RECORDS FOR THE TASK
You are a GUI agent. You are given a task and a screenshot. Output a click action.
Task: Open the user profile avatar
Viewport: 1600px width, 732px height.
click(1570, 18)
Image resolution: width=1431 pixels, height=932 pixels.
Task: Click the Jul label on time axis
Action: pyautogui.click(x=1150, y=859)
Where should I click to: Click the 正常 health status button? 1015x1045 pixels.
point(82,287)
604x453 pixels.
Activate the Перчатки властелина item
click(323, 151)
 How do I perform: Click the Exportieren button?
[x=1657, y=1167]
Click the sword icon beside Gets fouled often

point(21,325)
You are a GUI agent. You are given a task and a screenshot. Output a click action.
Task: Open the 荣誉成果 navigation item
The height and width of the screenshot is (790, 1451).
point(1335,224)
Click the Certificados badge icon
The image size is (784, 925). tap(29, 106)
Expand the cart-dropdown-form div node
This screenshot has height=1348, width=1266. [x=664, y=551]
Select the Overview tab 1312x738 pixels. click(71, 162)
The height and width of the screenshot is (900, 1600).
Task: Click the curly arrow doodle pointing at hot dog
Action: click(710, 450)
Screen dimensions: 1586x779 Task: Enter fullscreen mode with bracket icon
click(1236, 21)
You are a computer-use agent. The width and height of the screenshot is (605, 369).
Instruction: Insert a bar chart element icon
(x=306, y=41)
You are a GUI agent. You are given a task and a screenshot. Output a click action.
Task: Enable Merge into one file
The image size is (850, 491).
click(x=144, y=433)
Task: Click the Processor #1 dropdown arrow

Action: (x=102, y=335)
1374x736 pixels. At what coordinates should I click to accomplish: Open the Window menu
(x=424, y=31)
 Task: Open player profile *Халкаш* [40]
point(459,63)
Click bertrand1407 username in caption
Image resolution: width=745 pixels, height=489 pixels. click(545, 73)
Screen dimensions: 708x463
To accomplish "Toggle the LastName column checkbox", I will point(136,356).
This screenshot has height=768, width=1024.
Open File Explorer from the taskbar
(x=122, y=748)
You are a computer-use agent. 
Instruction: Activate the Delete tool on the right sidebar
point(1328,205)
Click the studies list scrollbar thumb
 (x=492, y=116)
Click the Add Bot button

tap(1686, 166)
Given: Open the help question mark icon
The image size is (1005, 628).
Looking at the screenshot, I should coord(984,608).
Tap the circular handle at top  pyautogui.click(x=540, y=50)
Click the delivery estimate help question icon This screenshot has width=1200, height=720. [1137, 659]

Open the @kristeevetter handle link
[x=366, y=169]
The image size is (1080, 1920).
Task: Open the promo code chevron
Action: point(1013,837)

ASSIGNED TASK
Out of the data above, give again only the lines starting at the one holding "Task: Open player profile *Халкаш* [40]" and ending at the one holding "This screenshot has height=768, width=1024.", unchanged.

ANSWER TO THE PROBLEM
 Task: Open player profile *Халкаш* [40]
point(459,63)
Click bertrand1407 username in caption
Image resolution: width=745 pixels, height=489 pixels. click(545, 73)
Screen dimensions: 708x463
To accomplish "Toggle the LastName column checkbox", I will point(136,356).
This screenshot has height=768, width=1024.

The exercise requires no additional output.